**INSTRUCTIONS FOR THE TASK:**
Would you please output the data exactly, omitting no line?

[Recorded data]
•••••

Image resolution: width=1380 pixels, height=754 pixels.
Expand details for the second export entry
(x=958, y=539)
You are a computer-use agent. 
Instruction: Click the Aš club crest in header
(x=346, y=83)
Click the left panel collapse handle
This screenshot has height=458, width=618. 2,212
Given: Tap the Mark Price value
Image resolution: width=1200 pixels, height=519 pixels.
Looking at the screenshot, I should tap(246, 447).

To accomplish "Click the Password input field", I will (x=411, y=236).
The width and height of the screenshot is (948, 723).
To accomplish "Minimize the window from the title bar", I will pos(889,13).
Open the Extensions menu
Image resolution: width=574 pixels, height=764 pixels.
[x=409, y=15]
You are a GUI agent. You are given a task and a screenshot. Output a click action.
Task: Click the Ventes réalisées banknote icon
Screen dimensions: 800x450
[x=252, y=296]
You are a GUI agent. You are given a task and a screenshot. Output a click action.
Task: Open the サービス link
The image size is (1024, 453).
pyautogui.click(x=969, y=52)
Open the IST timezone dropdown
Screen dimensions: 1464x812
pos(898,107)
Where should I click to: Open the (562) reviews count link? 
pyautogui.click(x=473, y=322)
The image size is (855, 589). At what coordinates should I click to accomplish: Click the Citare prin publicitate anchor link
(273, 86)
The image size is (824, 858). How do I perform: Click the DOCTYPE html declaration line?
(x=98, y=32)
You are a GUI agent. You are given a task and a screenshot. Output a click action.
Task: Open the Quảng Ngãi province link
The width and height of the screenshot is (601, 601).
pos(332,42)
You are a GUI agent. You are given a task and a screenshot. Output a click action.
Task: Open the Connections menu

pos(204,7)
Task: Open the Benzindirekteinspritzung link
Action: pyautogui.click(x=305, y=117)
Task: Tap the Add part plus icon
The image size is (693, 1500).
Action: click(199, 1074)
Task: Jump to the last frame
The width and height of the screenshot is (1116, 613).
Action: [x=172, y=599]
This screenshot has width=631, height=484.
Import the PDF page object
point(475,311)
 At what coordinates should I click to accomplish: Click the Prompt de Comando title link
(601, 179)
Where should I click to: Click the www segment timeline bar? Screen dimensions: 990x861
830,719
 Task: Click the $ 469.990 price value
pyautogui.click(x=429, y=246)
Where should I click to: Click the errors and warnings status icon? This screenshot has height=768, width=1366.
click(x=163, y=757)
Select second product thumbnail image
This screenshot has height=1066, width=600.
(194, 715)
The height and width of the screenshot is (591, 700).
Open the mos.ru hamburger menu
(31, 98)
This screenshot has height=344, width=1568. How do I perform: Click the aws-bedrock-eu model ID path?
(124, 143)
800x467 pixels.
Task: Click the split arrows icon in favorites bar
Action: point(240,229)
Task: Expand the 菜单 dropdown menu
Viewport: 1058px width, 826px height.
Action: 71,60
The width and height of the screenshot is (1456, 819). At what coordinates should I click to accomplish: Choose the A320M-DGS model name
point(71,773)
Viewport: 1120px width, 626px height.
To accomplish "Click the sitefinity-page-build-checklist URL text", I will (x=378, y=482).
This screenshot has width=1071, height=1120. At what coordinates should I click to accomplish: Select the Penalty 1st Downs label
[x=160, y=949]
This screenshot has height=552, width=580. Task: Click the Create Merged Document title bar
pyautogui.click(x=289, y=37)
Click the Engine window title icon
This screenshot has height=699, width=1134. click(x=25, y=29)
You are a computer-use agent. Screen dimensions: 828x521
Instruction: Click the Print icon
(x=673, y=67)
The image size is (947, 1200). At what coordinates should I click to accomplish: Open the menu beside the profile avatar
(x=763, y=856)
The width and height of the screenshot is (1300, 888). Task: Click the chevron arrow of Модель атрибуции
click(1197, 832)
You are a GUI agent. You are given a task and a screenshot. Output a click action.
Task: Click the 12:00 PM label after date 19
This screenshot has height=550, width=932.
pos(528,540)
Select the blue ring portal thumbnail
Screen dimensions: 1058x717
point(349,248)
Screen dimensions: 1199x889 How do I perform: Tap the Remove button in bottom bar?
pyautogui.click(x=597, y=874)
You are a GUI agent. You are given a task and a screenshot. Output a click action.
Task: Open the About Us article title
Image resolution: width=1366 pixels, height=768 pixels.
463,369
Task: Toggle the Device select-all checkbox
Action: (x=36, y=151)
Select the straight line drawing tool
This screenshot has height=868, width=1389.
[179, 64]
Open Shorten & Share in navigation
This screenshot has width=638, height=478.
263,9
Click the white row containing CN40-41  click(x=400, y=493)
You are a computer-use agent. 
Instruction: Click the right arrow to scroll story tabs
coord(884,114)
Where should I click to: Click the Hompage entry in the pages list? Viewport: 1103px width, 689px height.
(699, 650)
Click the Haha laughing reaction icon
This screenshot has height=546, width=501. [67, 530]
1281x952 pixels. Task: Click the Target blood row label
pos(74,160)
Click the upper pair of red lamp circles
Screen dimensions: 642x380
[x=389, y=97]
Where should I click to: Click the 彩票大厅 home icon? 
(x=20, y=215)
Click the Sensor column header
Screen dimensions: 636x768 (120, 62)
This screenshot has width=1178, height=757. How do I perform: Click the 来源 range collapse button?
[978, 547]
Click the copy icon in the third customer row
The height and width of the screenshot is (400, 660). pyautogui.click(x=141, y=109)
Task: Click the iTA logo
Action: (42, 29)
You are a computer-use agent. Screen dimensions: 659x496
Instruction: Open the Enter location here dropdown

•••••

**RESPONSE TO THE TASK:**
Image resolution: width=1380 pixels, height=754 pixels.
Expand details for the second export entry
(x=958, y=539)
You are a computer-use agent. 
Instruction: Click the Aš club crest in header
(x=346, y=83)
Click the left panel collapse handle
This screenshot has height=458, width=618. 2,212
Given: Tap the Mark Price value
Image resolution: width=1200 pixels, height=519 pixels.
Looking at the screenshot, I should tap(246, 447).

To accomplish "Click the Password input field", I will (x=411, y=236).
The width and height of the screenshot is (948, 723).
To accomplish "Minimize the window from the title bar", I will pos(889,13).
Open the Extensions menu
Image resolution: width=574 pixels, height=764 pixels.
[x=409, y=15]
You are a GUI agent. You are given a task and a screenshot. Output a click action.
Task: Click the Ventes réalisées banknote icon
Screen dimensions: 800x450
[x=252, y=296]
You are a GUI agent. You are given a task and a screenshot. Output a click action.
Task: Open the サービス link
The image size is (1024, 453).
pyautogui.click(x=969, y=52)
Open the IST timezone dropdown
Screen dimensions: 1464x812
pos(898,107)
Where should I click to: Open the (562) reviews count link? 
pyautogui.click(x=473, y=322)
The image size is (855, 589). At what coordinates should I click to accomplish: Click the Citare prin publicitate anchor link
(273, 86)
The image size is (824, 858). How do I perform: Click the DOCTYPE html declaration line?
(x=98, y=32)
You are a GUI agent. You are given a task and a screenshot. Output a click action.
Task: Open the Quảng Ngãi province link
The width and height of the screenshot is (601, 601).
pos(332,42)
You are a GUI agent. You are given a task and a screenshot. Output a click action.
Task: Open the Connections menu

pos(204,7)
Task: Open the Benzindirekteinspritzung link
Action: pyautogui.click(x=305, y=117)
Task: Tap the Add part plus icon
The image size is (693, 1500).
Action: click(199, 1074)
Task: Jump to the last frame
The width and height of the screenshot is (1116, 613).
Action: [x=172, y=599]
This screenshot has width=631, height=484.
Import the PDF page object
point(475,311)
 At what coordinates should I click to accomplish: Click the Prompt de Comando title link
(601, 179)
Where should I click to: Click the www segment timeline bar? Screen dimensions: 990x861
830,719
 Task: Click the $ 469.990 price value
pyautogui.click(x=429, y=246)
Where should I click to: Click the errors and warnings status icon? This screenshot has height=768, width=1366.
click(x=163, y=757)
Select second product thumbnail image
This screenshot has height=1066, width=600.
(194, 715)
The height and width of the screenshot is (591, 700).
Open the mos.ru hamburger menu
(31, 98)
This screenshot has height=344, width=1568. How do I perform: Click the aws-bedrock-eu model ID path?
(124, 143)
800x467 pixels.
Task: Click the split arrows icon in favorites bar
Action: point(240,229)
Task: Expand the 菜单 dropdown menu
Viewport: 1058px width, 826px height.
Action: 71,60
The width and height of the screenshot is (1456, 819). At what coordinates should I click to accomplish: Choose the A320M-DGS model name
point(71,773)
Viewport: 1120px width, 626px height.
To accomplish "Click the sitefinity-page-build-checklist URL text", I will (x=378, y=482).
This screenshot has width=1071, height=1120. At what coordinates should I click to accomplish: Select the Penalty 1st Downs label
[x=160, y=949]
This screenshot has height=552, width=580. Task: Click the Create Merged Document title bar
pyautogui.click(x=289, y=37)
Click the Engine window title icon
This screenshot has height=699, width=1134. click(x=25, y=29)
You are a computer-use agent. Screen dimensions: 828x521
Instruction: Click the Print icon
(x=673, y=67)
The image size is (947, 1200). At what coordinates should I click to accomplish: Open the menu beside the profile avatar
(x=763, y=856)
The width and height of the screenshot is (1300, 888). Task: Click the chevron arrow of Модель атрибуции
click(1197, 832)
You are a GUI agent. You are given a task and a screenshot. Output a click action.
Task: Click the 12:00 PM label after date 19
This screenshot has height=550, width=932.
pos(528,540)
Select the blue ring portal thumbnail
Screen dimensions: 1058x717
point(349,248)
Screen dimensions: 1199x889 How do I perform: Tap the Remove button in bottom bar?
pyautogui.click(x=597, y=874)
You are a GUI agent. You are given a task and a screenshot. Output a click action.
Task: Open the About Us article title
Image resolution: width=1366 pixels, height=768 pixels.
463,369
Task: Toggle the Device select-all checkbox
Action: (x=36, y=151)
Select the straight line drawing tool
This screenshot has height=868, width=1389.
[179, 64]
Open Shorten & Share in navigation
This screenshot has width=638, height=478.
263,9
Click the white row containing CN40-41  click(x=400, y=493)
You are a computer-use agent. 
Instruction: Click the right arrow to scroll story tabs
coord(884,114)
Where should I click to: Click the Hompage entry in the pages list? Viewport: 1103px width, 689px height.
(699, 650)
Click the Haha laughing reaction icon
This screenshot has height=546, width=501. [67, 530]
1281x952 pixels. Task: Click the Target blood row label
pos(74,160)
Click the upper pair of red lamp circles
Screen dimensions: 642x380
[x=389, y=97]
Where should I click to: Click the 彩票大厅 home icon? 
(x=20, y=215)
Click the Sensor column header
Screen dimensions: 636x768 (120, 62)
This screenshot has width=1178, height=757. How do I perform: Click the 来源 range collapse button?
[978, 547]
Click the copy icon in the third customer row
The height and width of the screenshot is (400, 660). pyautogui.click(x=141, y=109)
Task: Click the iTA logo
Action: (42, 29)
You are a computer-use agent. Screen dimensions: 659x496
Instruction: Open the Enter location here dropdown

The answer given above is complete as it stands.